In this week’s episode, Greg and Travis discuss growing squash in the vegetable garden. The most frequently grown varieties are probably the standard yellow crookneck and the black beauty zucchini. The popularity of these varieties if simply a result of availability. But there are many other varieties that have better flavor and higher productivity. They provide examples of prolific and disease-resistant varieties that they have tested and proven over the years. Some of these newer varieties include Tempest, which is yellow and Green Machine, which is a productive, uniform green zucchini.
They differentiate between growing techniques for summer and winter squash. While summer varieties are a repeat-harvest crop, winter varieties are a one-time harvest crop. Winter squash will also need to be planted several weeks later than summer squash. Winter squash do have the benefit of longer storage, as most varieties can be stored for up to six months. Their favorite varieties include Delicata, which is an elongated squash that is very sweet and great for roasting.
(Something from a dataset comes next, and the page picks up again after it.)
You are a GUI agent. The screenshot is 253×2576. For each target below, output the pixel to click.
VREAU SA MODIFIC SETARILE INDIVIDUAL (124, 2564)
They also like the powdery-mildew resistant varieties of Acorn, such as TipTop PMR. For a spaghetti-type, they prefer the smaller varieties like Angel Hair that smaller, yet more prolific.
In the Show & Tell segment, they talk about the bumper crop of potatoes that they had this year. Out of the 7 or 8 varieties that they trialed, the ones that performed the best were the Jelly and Blue Belle varieties from Irish Eyes Garden Seeds. Both of these varieties grew very large, uniform potatoes that exhibited excellent disease resistance. They plan on growing both varieties again next year and maybe eliminating the standard red potatoes from the rotation.
In the Q & A segment, they discuss corn pollination from the male flower (tassel) down to the female flower (silk). They also answer a question about controlling ants on the homestead using natural and conventional methods.